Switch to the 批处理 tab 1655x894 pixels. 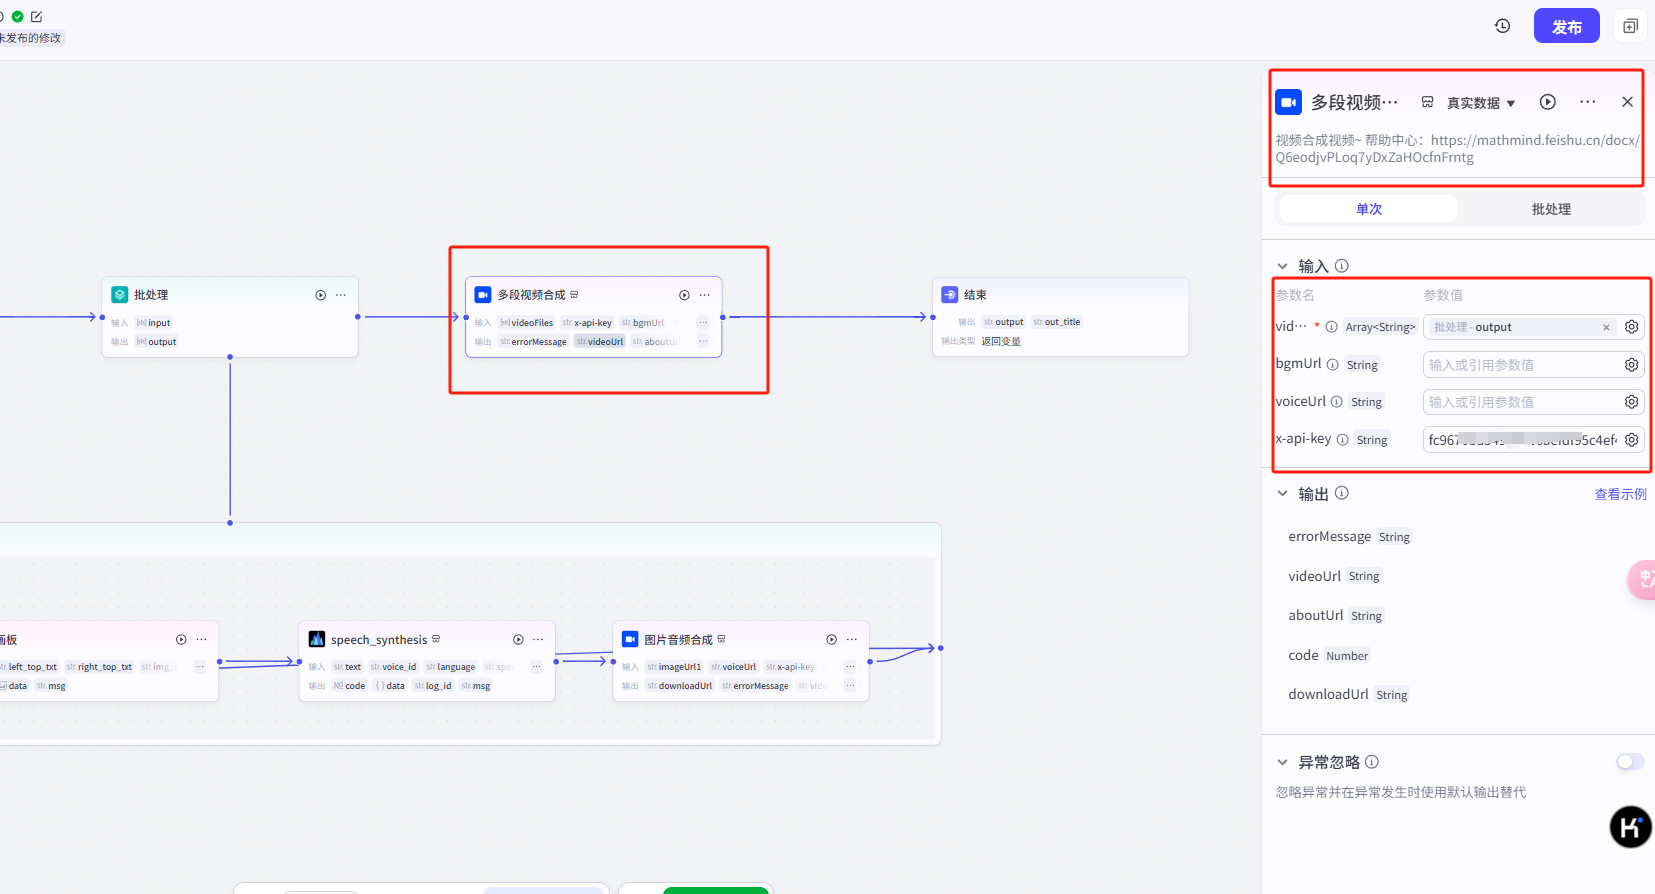tap(1550, 209)
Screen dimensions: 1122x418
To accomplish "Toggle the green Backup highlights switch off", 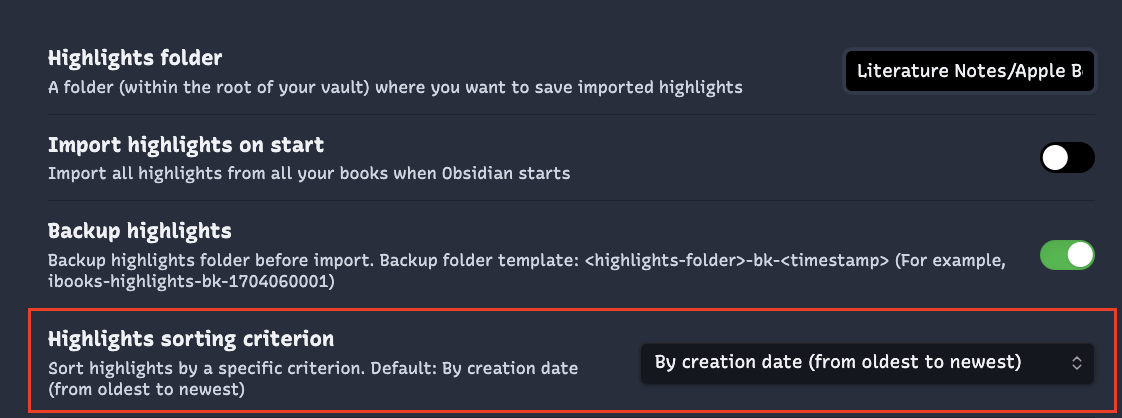I will tap(1067, 255).
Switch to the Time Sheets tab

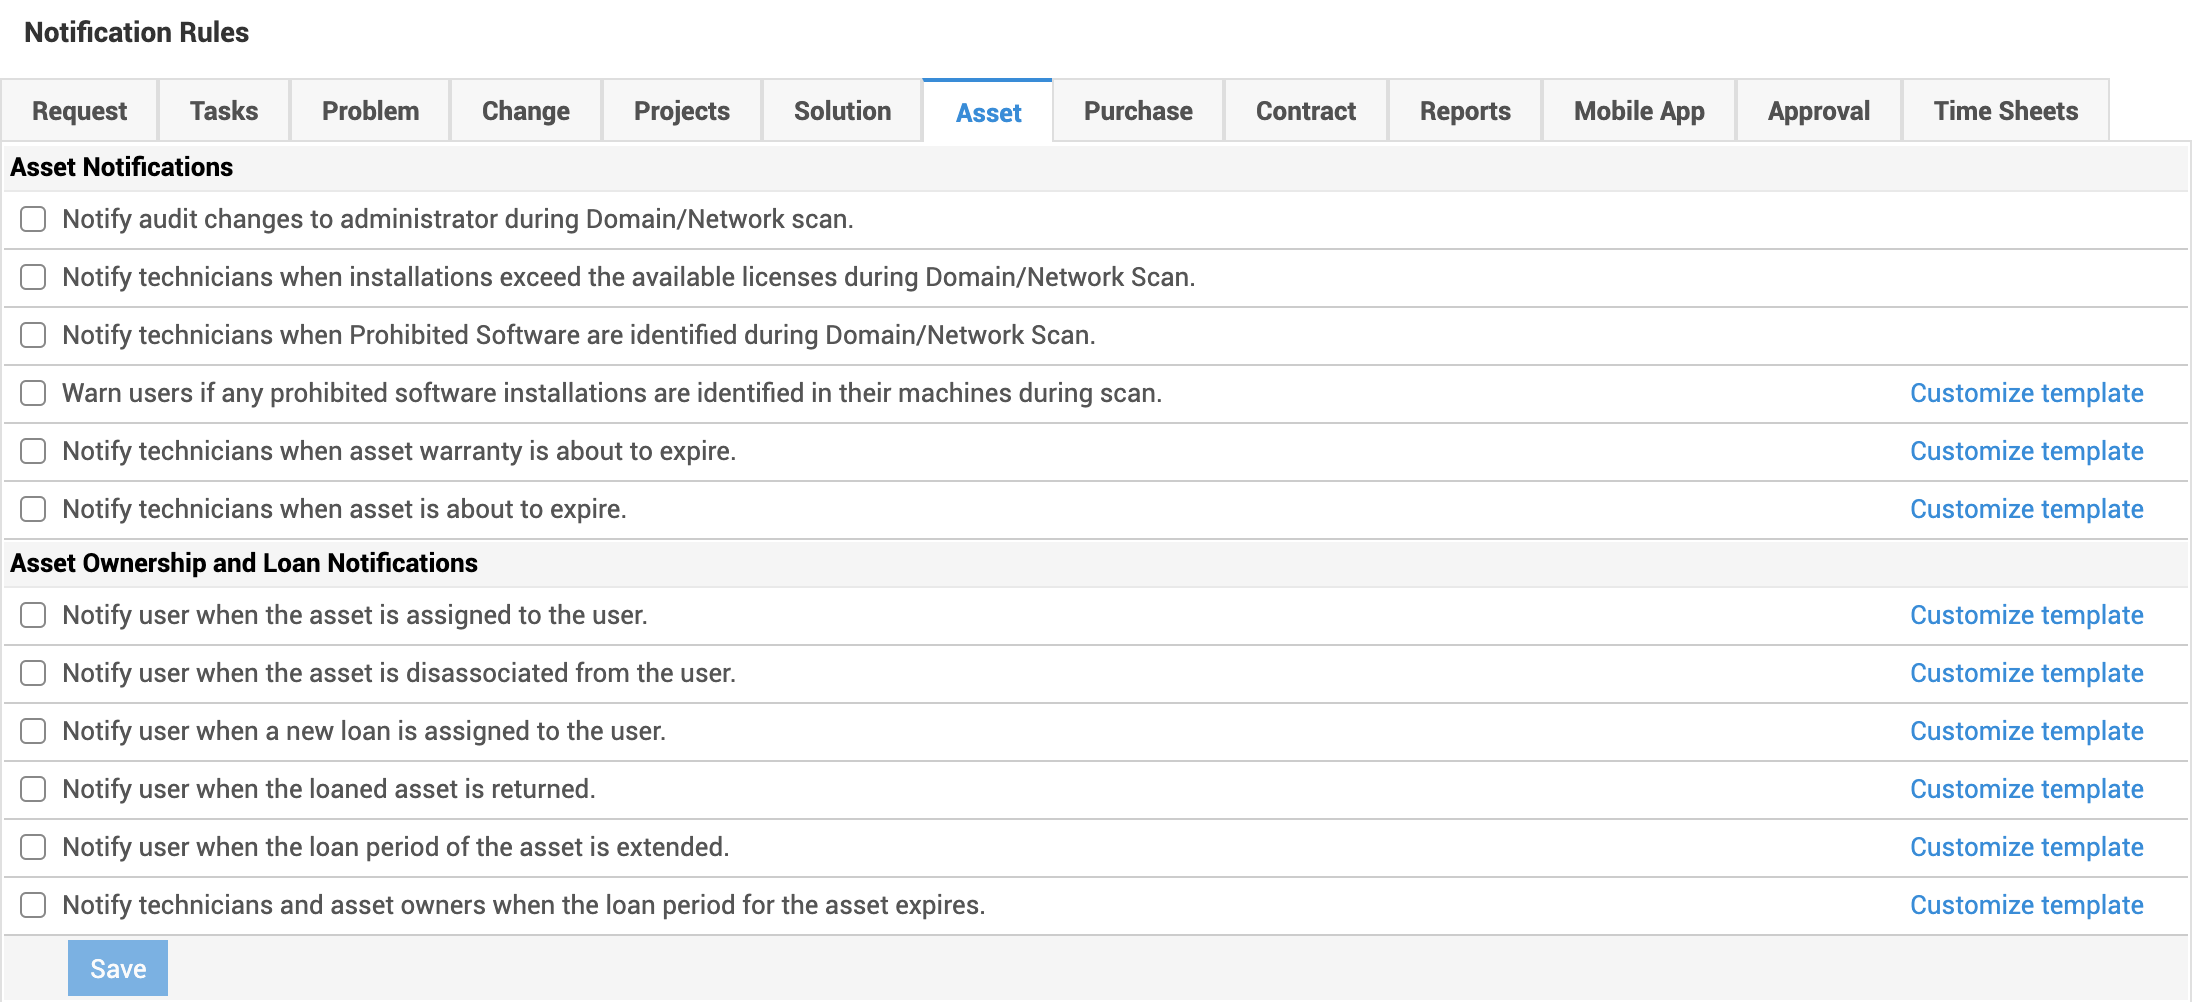(2005, 111)
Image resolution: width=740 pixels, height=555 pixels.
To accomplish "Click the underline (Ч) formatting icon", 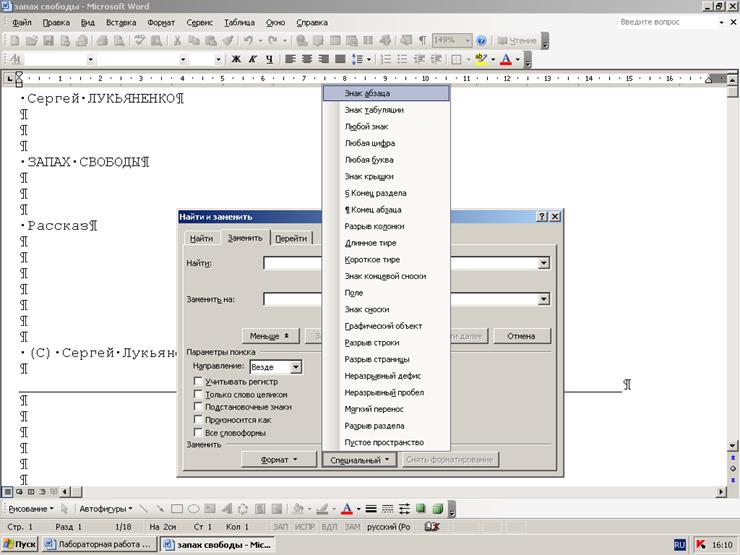I will click(x=269, y=59).
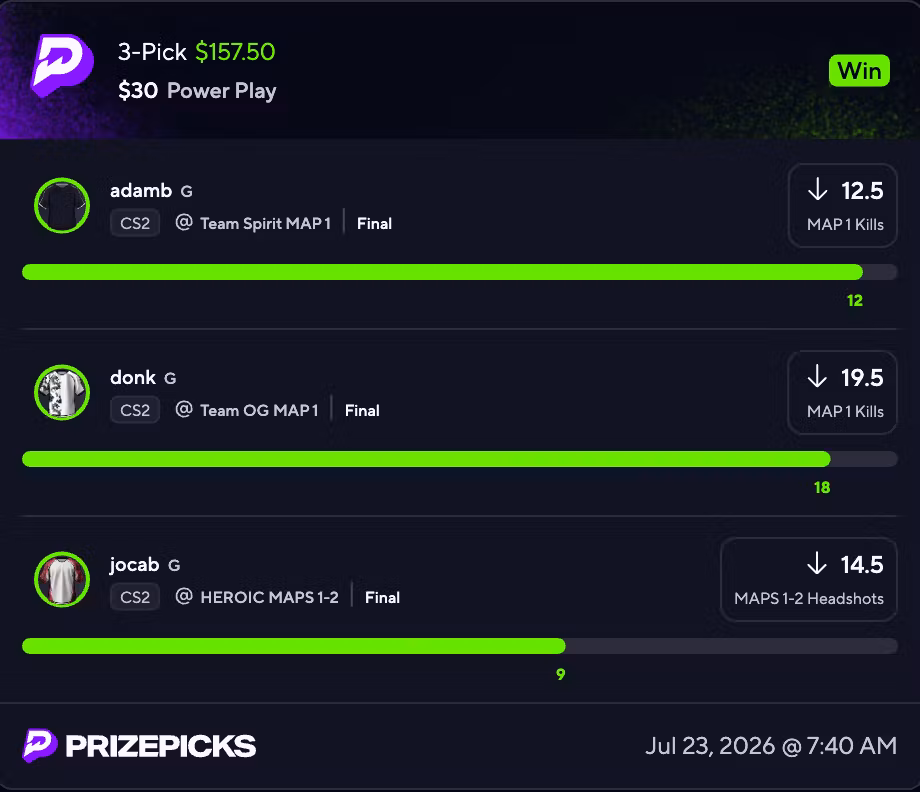Click the PrizePicks footer logo icon
Screen dimensions: 920x792
[x=40, y=746]
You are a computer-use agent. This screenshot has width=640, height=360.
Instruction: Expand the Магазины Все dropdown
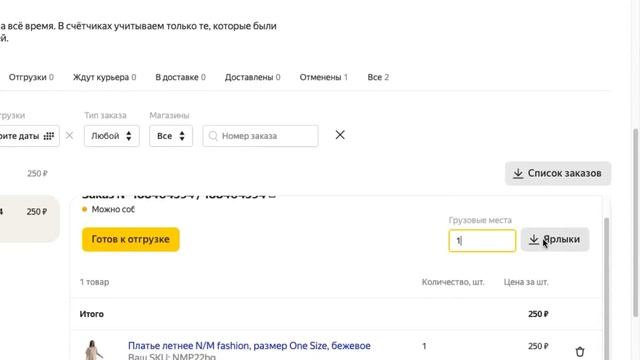point(171,136)
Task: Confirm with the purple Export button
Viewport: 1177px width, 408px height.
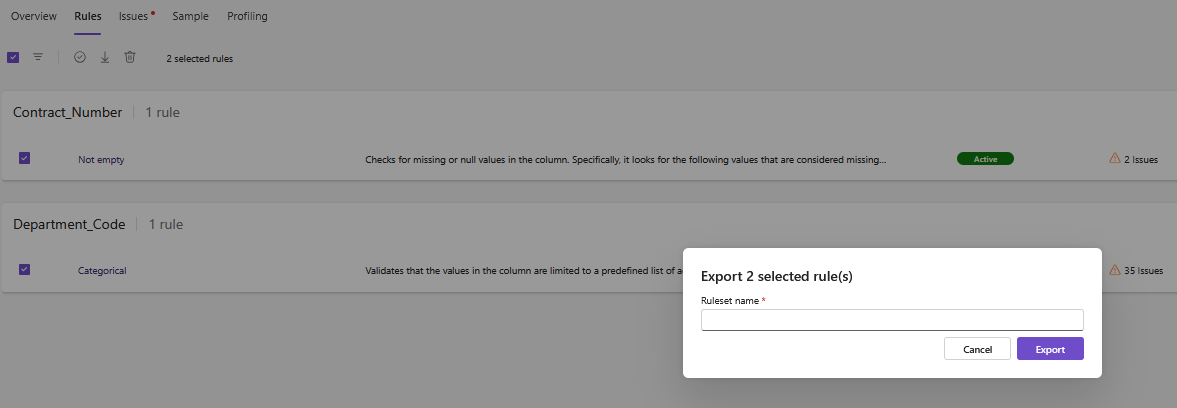Action: pos(1050,349)
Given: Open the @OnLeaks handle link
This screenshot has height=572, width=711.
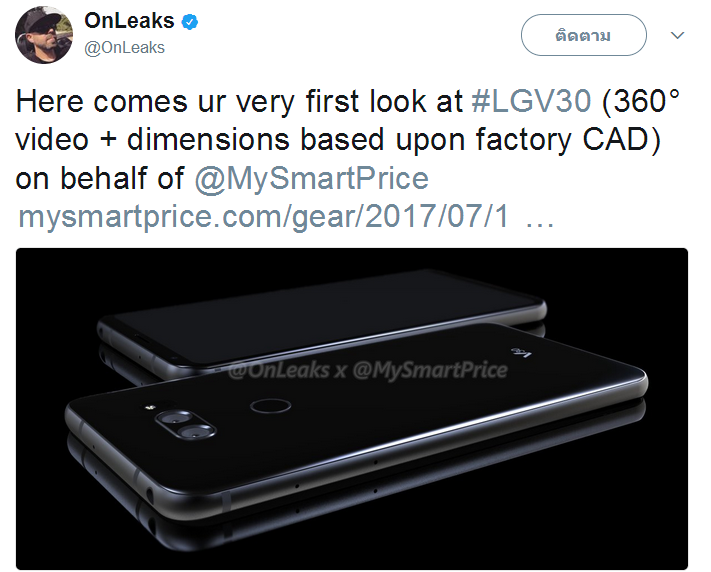Looking at the screenshot, I should (x=124, y=48).
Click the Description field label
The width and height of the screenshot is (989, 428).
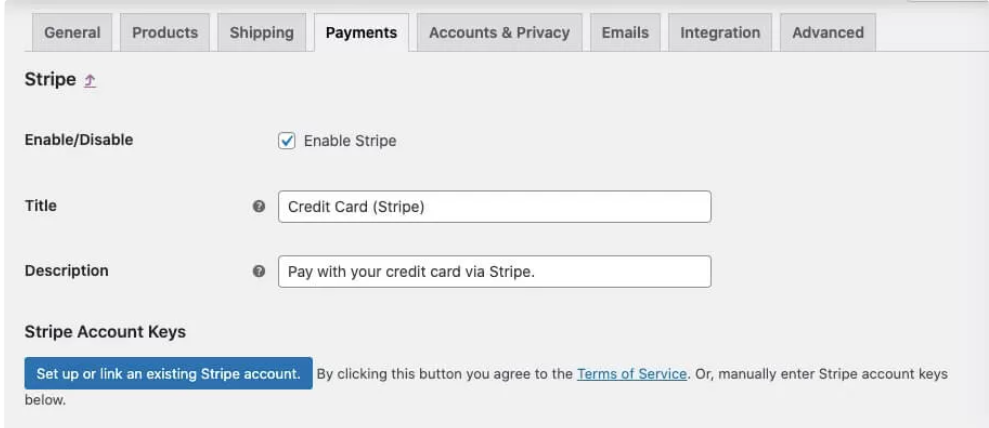tap(66, 270)
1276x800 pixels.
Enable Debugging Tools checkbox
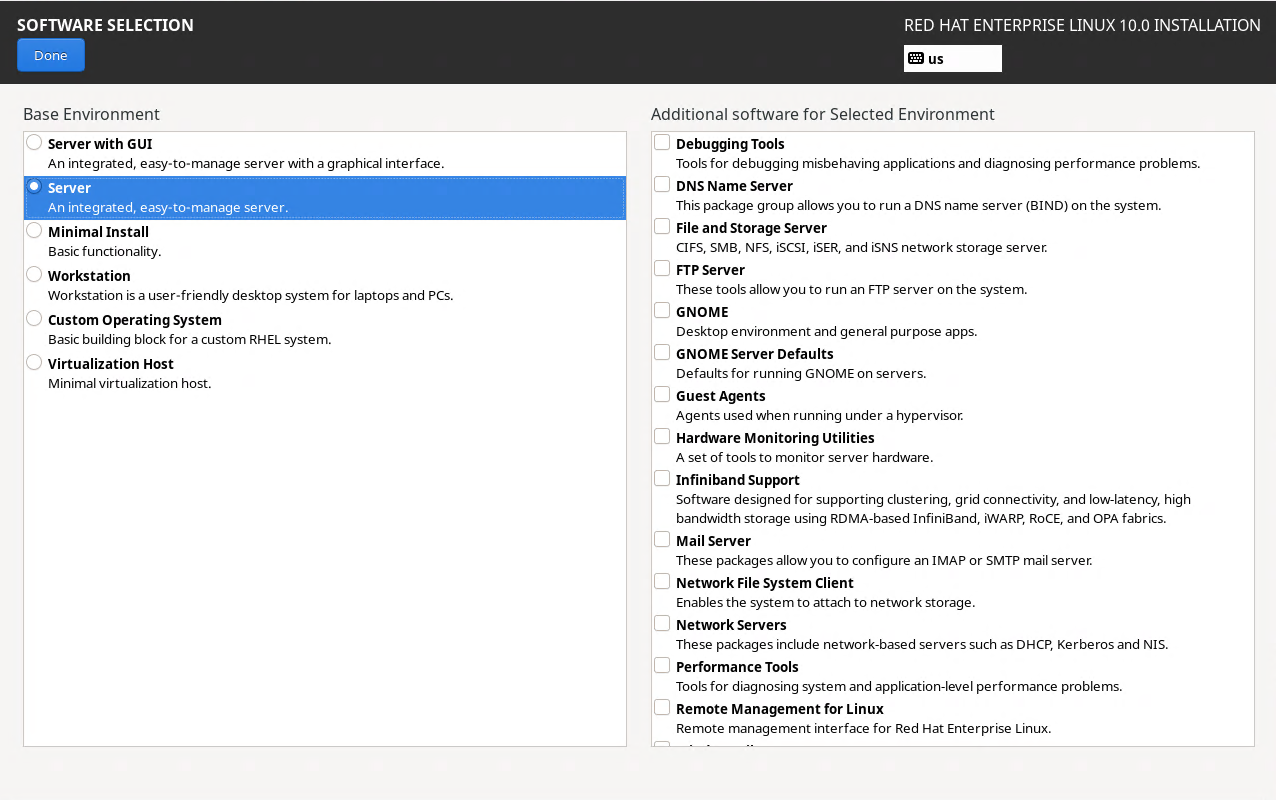tap(662, 143)
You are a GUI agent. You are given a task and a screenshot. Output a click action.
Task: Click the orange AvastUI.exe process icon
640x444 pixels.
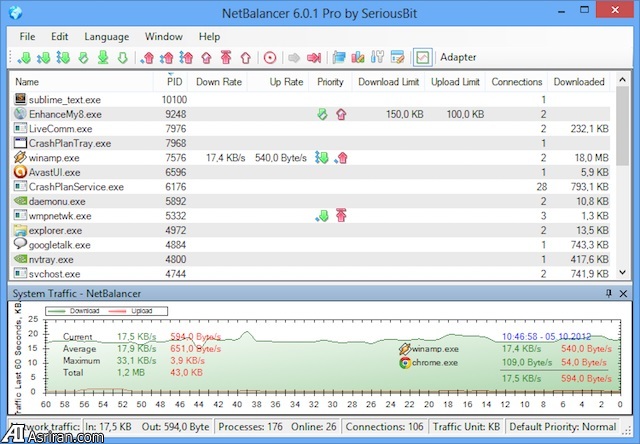click(21, 172)
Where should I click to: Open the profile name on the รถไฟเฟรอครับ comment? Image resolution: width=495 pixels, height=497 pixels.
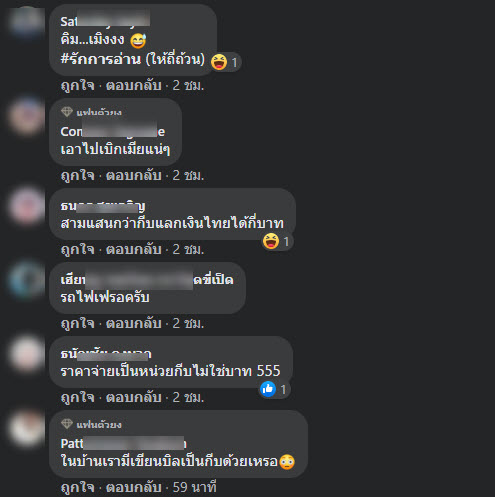147,280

•••••

TASK GOAL: Pictures must be left out. Repeat exactly the lines from the one containing "Enable Debugging Tools checkbox" through the final line of the data.

COMPLETED TASK:
Enable Debugging Tools checkbox
tap(662, 143)
You are a GUI agent. You are given a task and a screenshot. Output a click action.
Task: Click the orange AvastUI.exe process icon
640x444 pixels.
click(21, 172)
Where should I click to: Open the profile name on the รถไฟเฟรอครับ comment? Image resolution: width=495 pixels, height=497 pixels.
147,280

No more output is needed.